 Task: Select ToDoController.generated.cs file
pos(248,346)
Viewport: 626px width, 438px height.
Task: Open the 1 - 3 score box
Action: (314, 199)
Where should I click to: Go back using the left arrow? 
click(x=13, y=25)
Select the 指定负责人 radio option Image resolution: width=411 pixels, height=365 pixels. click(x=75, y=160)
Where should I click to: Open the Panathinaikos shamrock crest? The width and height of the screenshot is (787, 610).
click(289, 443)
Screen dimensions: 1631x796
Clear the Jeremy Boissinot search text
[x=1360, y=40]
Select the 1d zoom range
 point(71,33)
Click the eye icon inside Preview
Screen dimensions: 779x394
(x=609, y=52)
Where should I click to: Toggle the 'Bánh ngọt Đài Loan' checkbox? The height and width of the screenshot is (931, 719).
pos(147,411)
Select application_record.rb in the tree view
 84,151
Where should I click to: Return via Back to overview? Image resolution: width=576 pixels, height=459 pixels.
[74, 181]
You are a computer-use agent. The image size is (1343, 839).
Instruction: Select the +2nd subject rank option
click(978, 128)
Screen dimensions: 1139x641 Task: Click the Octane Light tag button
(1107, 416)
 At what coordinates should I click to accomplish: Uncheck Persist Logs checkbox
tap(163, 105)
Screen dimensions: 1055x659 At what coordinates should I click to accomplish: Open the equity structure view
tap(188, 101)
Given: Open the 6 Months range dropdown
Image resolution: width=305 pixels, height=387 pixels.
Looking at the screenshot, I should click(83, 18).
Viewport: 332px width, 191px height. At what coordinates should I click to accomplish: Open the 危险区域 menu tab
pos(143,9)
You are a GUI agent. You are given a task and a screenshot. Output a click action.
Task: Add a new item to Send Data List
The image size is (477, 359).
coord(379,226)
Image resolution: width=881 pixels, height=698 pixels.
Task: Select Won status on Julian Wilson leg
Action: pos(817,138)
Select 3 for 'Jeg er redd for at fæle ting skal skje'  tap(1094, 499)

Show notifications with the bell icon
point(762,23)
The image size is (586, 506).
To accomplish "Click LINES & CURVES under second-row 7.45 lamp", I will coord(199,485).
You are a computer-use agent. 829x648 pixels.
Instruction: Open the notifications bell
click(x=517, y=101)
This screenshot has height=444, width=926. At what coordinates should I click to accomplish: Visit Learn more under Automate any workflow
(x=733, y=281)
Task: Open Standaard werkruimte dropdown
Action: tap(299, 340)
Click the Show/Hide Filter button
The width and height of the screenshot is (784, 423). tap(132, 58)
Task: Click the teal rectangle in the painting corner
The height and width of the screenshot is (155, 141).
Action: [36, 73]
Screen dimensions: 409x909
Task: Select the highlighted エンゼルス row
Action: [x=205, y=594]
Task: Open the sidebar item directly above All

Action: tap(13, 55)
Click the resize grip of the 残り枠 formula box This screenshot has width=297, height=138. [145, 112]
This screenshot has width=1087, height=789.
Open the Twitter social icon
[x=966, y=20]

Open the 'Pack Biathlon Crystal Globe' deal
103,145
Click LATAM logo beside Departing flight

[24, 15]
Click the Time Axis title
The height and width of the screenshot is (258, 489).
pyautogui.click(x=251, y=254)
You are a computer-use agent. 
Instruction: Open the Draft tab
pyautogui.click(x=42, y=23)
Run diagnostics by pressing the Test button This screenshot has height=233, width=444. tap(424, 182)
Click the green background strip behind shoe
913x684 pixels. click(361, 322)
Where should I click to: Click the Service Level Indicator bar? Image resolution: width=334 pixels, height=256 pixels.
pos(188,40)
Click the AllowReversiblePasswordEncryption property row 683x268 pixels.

*WORK REQUEST*. The task calls for every line of the material that contains the string "agent".

*SOLVED PROBLEM*.
You are a computer-use agent. The image size is (1343, 839).
You are a GUI agent. You are given a task and a screenshot. Output a click action.
You are a computer-use agent. 829x648 pixels.
You are a computer-use agent. 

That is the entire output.